課題内容.
A. 抜粋文によると、笛美さんはどんな分野の仕事に従事しているか。
B. 抜粋文のうち「インタビューを行った21日は」で始まり「までの道のりを語ってくれた。」まで続く部分を、一字も変えずに出力してください。

インタビューを行った21日はちょうど、黒川弘務・東京高検検事長が緊急事態宣言下で「賭け麻雀」を行っていた事実を認め、辞任を表明したタイミングだった。笛美さんはこんな感想を漏らした。
「私が問題視していたのは、あくまで政府が公的な権力を恣意的に濫用することの怖さ。黒川さん1人に責任を押し付けたいわけではなかったんです」
そもそも、今回のTwitterデモを起こしたきっかけは何だったのか。笛美さんは、自身の置かれた境遇から、行動を起こすまでの道のりを語ってくれた。
東京都内在住で、広告制作系の仕事に従事している笛美さん。20代の頃は深夜勤務も当たり前のハードな毎日を送っていた。
「成功願望が強くて、仕事一筋の生活でした。ニュースは全然見ていなかったし、ましてや政治への興味なんてゼロでした」
20代後半に入ると、職場では男性の同僚や先輩が次々と結婚するようになり、焦りを感じるようになったという。

提供データ.

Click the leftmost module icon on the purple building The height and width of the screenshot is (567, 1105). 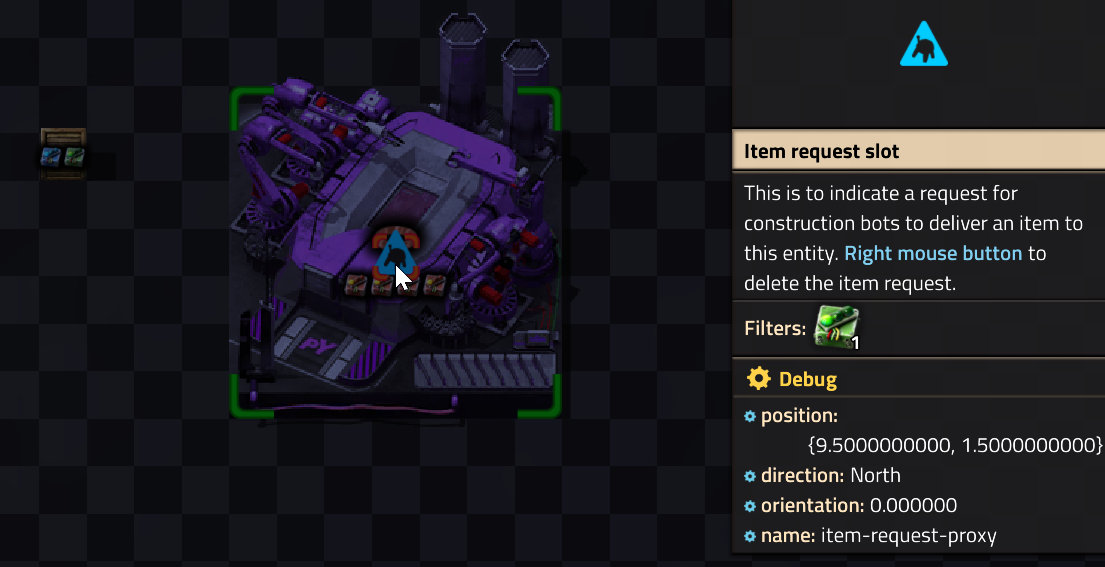pyautogui.click(x=356, y=285)
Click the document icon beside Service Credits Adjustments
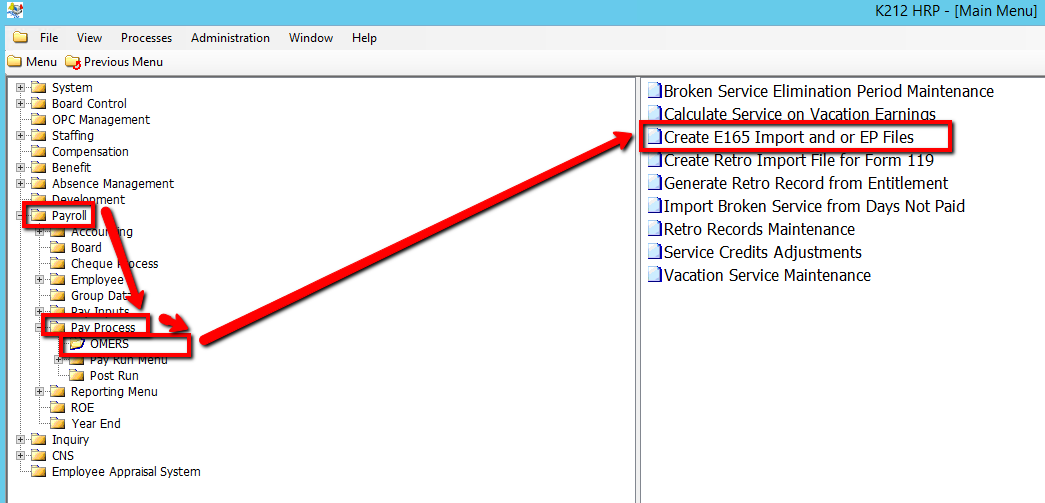The image size is (1045, 503). tap(654, 252)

解答.
A. 広告制作系の仕事。

B.
インタビューを行った21日はちょうど、黒川弘務・東京高検検事長が緊急事態宣言下で「賭け麻雀」を行っていた事実を認め、辞任を表明したタイミングだった。笛美さんはこんな感想を漏らした。
「私が問題視していたのは、あくまで政府が公的な権力を恣意的に濫用することの怖さ。黒川さん1人に責任を押し付けたいわけではなかったんです」
そもそも、今回のTwitterデモを起こしたきっかけは何だったのか。笛美さんは、自身の置かれた境遇から、行動を起こすまでの道のりを語ってくれた。